We then realized that the options bag was more analogous to the Proxy handler
object, such that the virtual host could choose to extend the handler with any
property of any type to carry the referrer, such that an import hook might
resolve a relative specifier using this.referrer (a string with the
module's own specifier), this.slot (a number representing the index into an
array of pre-computed resolutions for a bundle), or whatever other protocol the
virtual host chose to implement.
This was only possible because host-defined resolution behavior and virtual-host-defined resolution behavior do not need to communicate. Host-defined modules resolve import specifiers based on information in the referring module record's host data internal slot. At no point does a host-defined module need to consult the referrer of a virtual-host-defined module.
We additionally elected not to repeat what we believe to be a mistake in the
design of Proxy.
The Module constructor eagerly captures all the optional methods of the
module handler rather than accessing them afresh for each invocation.

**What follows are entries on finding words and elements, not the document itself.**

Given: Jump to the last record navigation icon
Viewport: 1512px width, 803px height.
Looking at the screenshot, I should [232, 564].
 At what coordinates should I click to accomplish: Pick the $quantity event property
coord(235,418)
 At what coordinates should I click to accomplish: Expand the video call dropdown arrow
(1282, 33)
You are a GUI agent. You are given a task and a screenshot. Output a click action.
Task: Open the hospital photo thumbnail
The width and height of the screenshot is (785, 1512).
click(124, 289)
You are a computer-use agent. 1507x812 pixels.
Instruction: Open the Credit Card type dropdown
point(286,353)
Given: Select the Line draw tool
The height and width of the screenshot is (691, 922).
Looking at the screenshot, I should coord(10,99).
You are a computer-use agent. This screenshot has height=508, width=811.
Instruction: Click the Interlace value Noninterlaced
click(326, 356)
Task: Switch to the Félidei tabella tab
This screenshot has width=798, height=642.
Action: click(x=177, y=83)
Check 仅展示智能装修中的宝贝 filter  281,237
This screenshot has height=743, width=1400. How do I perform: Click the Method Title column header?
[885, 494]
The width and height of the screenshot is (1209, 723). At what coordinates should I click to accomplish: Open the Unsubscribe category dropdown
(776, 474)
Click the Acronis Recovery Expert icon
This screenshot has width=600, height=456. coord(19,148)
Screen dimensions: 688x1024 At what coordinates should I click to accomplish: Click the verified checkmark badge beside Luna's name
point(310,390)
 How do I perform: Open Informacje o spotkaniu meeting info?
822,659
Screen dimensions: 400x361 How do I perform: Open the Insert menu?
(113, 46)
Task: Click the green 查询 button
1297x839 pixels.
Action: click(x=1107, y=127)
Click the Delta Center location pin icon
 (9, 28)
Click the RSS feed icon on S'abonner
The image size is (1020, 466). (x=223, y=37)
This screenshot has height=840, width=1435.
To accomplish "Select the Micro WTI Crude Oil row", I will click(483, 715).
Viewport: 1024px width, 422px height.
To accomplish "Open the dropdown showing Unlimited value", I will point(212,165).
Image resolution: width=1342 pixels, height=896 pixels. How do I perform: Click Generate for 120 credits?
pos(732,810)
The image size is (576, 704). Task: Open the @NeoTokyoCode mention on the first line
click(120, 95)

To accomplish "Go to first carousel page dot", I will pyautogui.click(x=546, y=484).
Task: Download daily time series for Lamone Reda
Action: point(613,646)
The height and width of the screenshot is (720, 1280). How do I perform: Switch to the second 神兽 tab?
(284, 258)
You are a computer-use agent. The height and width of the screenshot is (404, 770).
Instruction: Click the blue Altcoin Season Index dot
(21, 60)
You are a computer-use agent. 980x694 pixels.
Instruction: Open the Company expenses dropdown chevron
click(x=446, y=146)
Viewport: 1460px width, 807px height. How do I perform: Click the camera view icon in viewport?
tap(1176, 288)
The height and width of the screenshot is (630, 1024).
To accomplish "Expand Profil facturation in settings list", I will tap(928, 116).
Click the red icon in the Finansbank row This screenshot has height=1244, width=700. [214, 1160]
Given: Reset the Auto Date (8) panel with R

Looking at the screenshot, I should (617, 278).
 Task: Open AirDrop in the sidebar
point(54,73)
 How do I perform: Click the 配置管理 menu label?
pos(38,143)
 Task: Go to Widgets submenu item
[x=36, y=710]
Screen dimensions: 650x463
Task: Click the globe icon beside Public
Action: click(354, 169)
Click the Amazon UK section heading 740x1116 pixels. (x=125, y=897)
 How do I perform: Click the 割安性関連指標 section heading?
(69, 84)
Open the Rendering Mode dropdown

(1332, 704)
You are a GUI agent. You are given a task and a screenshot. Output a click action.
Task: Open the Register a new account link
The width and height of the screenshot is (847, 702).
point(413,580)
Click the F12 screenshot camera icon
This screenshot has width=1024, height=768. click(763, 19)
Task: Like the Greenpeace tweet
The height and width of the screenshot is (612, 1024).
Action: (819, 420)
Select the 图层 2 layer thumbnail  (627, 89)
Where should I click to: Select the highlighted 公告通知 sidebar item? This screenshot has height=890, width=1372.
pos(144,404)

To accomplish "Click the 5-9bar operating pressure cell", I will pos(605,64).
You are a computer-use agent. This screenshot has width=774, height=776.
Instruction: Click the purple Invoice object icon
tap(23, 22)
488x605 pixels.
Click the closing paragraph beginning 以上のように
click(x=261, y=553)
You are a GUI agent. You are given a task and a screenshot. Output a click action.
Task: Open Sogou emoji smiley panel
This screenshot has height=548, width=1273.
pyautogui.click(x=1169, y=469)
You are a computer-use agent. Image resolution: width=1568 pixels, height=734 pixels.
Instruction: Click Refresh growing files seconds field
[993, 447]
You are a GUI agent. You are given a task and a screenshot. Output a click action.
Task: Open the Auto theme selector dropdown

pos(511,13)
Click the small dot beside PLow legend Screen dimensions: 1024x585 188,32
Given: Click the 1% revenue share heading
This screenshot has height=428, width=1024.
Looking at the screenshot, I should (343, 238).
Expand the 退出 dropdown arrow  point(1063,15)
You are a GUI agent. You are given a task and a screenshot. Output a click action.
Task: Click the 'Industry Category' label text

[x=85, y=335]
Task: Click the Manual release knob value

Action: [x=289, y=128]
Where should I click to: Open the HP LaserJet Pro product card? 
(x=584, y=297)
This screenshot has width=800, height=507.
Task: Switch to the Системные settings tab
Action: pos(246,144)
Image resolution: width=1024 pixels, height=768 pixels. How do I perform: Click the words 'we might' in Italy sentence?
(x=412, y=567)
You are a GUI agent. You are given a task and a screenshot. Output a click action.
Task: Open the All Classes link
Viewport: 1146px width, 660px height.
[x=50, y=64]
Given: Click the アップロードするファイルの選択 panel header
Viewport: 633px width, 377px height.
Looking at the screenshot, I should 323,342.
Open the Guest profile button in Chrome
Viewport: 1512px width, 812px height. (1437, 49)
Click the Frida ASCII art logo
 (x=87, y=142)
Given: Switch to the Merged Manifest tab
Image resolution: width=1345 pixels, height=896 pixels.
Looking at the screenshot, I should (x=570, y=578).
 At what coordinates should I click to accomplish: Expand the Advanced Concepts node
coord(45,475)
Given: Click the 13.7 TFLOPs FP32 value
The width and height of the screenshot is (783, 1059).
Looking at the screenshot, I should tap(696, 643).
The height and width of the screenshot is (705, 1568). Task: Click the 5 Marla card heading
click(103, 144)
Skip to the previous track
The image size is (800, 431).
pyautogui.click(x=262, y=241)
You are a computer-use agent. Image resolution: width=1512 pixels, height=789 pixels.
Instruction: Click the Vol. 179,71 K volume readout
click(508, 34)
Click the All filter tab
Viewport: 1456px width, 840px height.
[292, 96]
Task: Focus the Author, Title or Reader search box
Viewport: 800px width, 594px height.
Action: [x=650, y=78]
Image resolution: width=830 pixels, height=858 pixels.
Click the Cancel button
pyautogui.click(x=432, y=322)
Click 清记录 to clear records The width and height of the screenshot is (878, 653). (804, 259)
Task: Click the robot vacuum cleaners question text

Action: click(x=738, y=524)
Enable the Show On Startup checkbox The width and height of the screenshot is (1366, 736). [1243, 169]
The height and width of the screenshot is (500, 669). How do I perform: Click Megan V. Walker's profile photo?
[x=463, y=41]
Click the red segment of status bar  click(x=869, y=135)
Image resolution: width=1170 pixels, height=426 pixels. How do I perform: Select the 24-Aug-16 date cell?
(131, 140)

So, we sacrifice some dynamism but still thread the handler as the target
object for all method invocations.
A consequence of this design is that any Module instance will retain a
handler, where an options bag would be immediately released to the GC
nursery.
And, if the handler carries a referrer, every Module instance needs a
unique handler instance, even though many module instances can share
the same hooks.
Earlier proposals introduced a separate Module or ModuleInstance constructor.
This would have made clear that the identity of a ModuleSource is meaningless
so that, if you wanted multiple instances of a module namespace from the same
module source, you could do so without reparsing or recompiling the source.
const source = new ModuleSource('export default {}');
const a = new Module(source);
const b = new Module(source);
(await import(a)) !== (await import(b));However, ESM Phase Imports made the identity of a
ModuleSource significant, without binding the source to a particular module
map (albeit a Realm or Realm of another Worker).
So, module sources are transferrable and can be imported in multiple realms,
but only singly-instaniated within one realm.
In practice, there is little to no motivation for multiple instances for a
single parsed source in a single realm.
So, we lose very little by consolidating Module and ModuleSource
in ModuleSource.
The handler becomes a non-transferrable component of the source that
overrides parent module loader behavior if it is imported into any realm of the
same Agent.
And, in turn, we have one less concept to litigate and one less name to choose for a fresh global constructor.
The ESM Phase Imports proposal settles the
issue of how to trigger import behavior.
But, for sake of completeness, an alternate design we discarded would
have put an import method on a Module instance.
This made sense when a Module execution was bound to the realm that
provided the Module intrinsic.
However, we elected to make ModuleSource identity significant
for the purposes of pass-invariant identity of import for a module source
through postMessage to another Worker in the HTML semantics, or
possibly to another realm of the same agent.
This means that a ModuleSource does not intrinsically identfy the module map
it will be used to populate.
The execution context where you use a dynamic import indicates the module map
the module source will populate.
We regret the dynamism of Proxy handlers, but also definitely need a
"handler" and not a mere, disposalbe options bag, because we need to use the
handler as a receiver for all subsequent calls to hooks.
We chose a way that has no precedent in the language.
Eagerly capturing all the hooks and the handler in ModuleSource
internal slots slots makes the hooks invariant over the lifetime
of the ModuleSource but also allows us to carry some state, like a referrer
module specifier, as state of the handler accessible like this.url.
The handler also allows 262 to evolve without concerning itself with
implementation- or host-specific module resolution algorithms.